== Aim of the exercise ==
Your task is to copy each line of the material that includes "chat".
BEGIN
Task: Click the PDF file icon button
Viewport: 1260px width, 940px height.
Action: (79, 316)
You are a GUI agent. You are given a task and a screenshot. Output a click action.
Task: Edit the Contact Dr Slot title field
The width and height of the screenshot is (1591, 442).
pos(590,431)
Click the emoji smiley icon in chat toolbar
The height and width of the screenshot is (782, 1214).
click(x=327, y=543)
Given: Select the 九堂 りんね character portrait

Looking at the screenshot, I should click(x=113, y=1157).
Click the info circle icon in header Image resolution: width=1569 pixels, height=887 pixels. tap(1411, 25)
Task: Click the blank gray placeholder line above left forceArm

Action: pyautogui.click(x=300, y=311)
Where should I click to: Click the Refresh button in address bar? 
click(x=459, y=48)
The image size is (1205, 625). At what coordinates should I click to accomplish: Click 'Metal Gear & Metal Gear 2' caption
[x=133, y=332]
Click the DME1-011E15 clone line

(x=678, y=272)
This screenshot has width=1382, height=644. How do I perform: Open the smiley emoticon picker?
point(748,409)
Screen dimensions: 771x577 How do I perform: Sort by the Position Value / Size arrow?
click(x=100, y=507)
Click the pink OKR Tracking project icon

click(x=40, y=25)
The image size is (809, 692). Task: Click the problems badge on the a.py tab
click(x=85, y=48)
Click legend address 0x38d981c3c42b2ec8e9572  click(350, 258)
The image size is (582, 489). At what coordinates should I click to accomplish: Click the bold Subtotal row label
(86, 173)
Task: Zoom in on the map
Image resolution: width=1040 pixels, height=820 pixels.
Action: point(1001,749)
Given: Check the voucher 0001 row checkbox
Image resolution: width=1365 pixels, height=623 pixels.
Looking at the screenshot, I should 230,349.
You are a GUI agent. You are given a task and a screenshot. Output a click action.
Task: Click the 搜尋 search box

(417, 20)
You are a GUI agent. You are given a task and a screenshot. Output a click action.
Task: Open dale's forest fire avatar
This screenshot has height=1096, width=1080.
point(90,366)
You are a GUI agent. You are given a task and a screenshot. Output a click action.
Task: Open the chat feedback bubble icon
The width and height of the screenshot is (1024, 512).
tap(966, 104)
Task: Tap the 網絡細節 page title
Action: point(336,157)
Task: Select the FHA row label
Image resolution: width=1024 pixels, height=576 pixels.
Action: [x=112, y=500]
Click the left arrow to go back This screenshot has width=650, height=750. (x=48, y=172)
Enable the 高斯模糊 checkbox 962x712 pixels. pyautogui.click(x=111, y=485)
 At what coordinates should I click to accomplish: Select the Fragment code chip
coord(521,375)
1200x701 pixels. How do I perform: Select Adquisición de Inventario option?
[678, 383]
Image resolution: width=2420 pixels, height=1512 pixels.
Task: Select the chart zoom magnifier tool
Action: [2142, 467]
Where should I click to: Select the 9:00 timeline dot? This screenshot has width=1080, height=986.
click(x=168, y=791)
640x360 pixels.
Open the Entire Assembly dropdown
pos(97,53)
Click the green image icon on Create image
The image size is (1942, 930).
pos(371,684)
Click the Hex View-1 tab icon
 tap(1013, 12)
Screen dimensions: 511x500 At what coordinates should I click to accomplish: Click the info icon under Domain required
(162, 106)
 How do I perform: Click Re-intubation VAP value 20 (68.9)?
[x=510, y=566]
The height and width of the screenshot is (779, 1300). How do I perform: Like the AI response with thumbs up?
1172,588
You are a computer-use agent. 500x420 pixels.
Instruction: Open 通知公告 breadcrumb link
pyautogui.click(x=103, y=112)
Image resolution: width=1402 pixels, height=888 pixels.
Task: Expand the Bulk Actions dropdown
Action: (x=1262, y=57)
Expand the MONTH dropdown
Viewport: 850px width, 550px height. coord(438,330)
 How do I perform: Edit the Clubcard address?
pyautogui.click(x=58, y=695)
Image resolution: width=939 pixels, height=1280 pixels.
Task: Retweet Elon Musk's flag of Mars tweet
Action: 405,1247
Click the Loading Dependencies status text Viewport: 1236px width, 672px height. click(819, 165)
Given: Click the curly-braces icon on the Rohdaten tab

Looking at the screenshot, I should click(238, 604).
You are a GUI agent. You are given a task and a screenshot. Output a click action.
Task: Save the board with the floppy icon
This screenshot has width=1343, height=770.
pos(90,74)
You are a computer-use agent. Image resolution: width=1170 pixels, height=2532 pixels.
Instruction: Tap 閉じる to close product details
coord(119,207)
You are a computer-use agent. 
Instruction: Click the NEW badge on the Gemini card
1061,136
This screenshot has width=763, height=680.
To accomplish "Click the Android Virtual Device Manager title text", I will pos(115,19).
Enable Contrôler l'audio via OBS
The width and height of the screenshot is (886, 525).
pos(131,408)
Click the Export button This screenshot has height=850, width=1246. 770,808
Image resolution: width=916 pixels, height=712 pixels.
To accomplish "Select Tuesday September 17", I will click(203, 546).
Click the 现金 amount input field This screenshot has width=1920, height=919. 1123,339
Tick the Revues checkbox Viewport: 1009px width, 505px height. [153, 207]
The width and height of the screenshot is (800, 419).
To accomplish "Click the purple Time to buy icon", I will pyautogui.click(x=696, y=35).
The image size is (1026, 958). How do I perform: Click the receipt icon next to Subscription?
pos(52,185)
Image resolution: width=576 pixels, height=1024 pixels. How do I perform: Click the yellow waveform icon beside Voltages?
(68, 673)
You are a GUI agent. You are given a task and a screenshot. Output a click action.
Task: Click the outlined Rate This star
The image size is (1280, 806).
END
== Completed exercise ==
Click the emoji smiley icon in chat toolbar
Task: Open the chat feedback bubble icon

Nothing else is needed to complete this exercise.